-- REQUIREMENTS --
Rewrite the entries below, substituting "interface agent" for every occurrence of "GUI agent" and leaving all other text unchanged.

-- GIVEN RECORDS --
--*--

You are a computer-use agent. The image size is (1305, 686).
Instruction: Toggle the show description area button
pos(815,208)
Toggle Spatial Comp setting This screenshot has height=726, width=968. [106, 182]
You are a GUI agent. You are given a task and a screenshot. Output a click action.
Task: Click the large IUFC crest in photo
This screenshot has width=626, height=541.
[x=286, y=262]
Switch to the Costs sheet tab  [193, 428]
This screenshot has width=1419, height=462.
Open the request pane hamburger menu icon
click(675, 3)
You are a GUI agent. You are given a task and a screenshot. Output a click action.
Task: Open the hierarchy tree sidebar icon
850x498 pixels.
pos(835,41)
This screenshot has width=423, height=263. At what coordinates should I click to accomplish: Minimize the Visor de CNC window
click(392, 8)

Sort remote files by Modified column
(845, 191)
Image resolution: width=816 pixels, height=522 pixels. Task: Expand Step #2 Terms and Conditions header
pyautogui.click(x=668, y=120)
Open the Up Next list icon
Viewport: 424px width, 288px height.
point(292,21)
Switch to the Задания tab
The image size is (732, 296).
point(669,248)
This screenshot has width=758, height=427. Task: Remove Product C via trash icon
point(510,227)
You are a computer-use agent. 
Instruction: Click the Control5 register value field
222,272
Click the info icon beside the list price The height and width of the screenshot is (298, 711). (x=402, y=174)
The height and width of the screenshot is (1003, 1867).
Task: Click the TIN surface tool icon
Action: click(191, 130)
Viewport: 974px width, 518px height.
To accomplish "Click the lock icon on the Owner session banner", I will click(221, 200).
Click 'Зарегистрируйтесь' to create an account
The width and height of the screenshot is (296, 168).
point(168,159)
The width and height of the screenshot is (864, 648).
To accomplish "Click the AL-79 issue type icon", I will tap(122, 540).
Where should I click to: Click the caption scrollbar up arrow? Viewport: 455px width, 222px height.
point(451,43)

--*--

-- RESPONSE TO THIS EXERCISE --
You are a computer-use agent. The image size is (1305, 686).
Instruction: Toggle the show description area button
pos(815,208)
Toggle Spatial Comp setting This screenshot has height=726, width=968. [106, 182]
You are a interface agent. You are given a task and a screenshot. Output a click action.
Task: Click the large IUFC crest in photo
This screenshot has width=626, height=541.
[x=286, y=262]
Switch to the Costs sheet tab  [193, 428]
This screenshot has width=1419, height=462.
Open the request pane hamburger menu icon
click(675, 3)
You are a interface agent. You are given a task and a screenshot. Output a click action.
Task: Open the hierarchy tree sidebar icon
850x498 pixels.
pos(835,41)
This screenshot has width=423, height=263. At what coordinates should I click to accomplish: Minimize the Visor de CNC window
click(392, 8)

Sort remote files by Modified column
(845, 191)
Image resolution: width=816 pixels, height=522 pixels. Task: Expand Step #2 Terms and Conditions header
pyautogui.click(x=668, y=120)
Open the Up Next list icon
Viewport: 424px width, 288px height.
point(292,21)
Switch to the Задания tab
The image size is (732, 296).
point(669,248)
This screenshot has width=758, height=427. Task: Remove Product C via trash icon
point(510,227)
You are a computer-use agent. 
Instruction: Click the Control5 register value field
222,272
Click the info icon beside the list price The height and width of the screenshot is (298, 711). (x=402, y=174)
The height and width of the screenshot is (1003, 1867).
Task: Click the TIN surface tool icon
Action: click(191, 130)
Viewport: 974px width, 518px height.
To accomplish "Click the lock icon on the Owner session banner", I will click(221, 200).
Click 'Зарегистрируйтесь' to create an account
The width and height of the screenshot is (296, 168).
point(168,159)
The width and height of the screenshot is (864, 648).
To accomplish "Click the AL-79 issue type icon", I will tap(122, 540).
Where should I click to: Click the caption scrollbar up arrow? Viewport: 455px width, 222px height.
point(451,43)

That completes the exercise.